» **Problem statement**
Give the listing again exactly, omitting its images.

★ ★ ★ ★

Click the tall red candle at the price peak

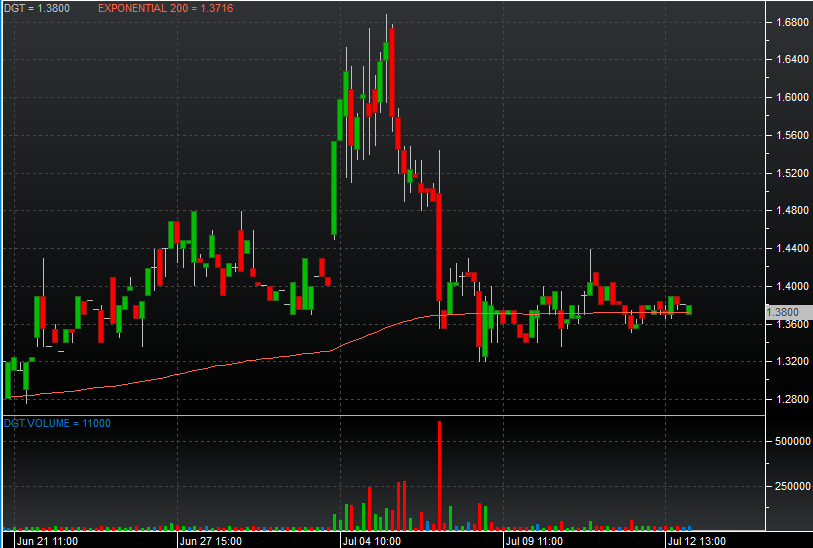[392, 70]
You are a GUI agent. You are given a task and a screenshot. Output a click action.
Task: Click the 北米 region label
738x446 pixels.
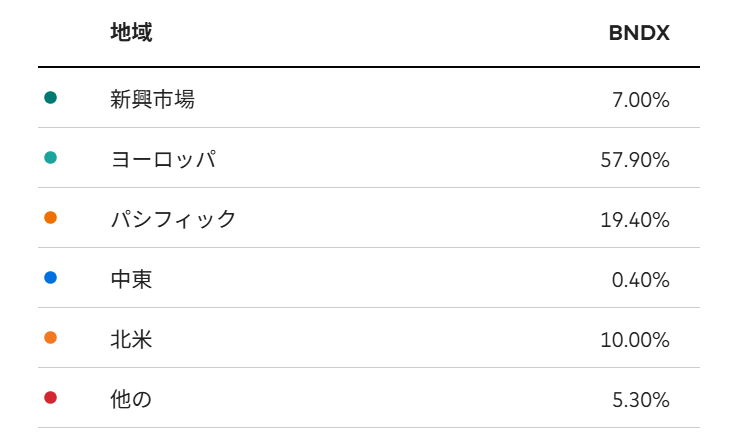(131, 339)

★ ★ ★ ★

» **Answer box**
Click the tall red candle at the price peak

[392, 70]
You are a GUI agent. You are given a task and a screenshot. Output a click action.
Task: Click the 北米 region label
738x446 pixels.
(131, 339)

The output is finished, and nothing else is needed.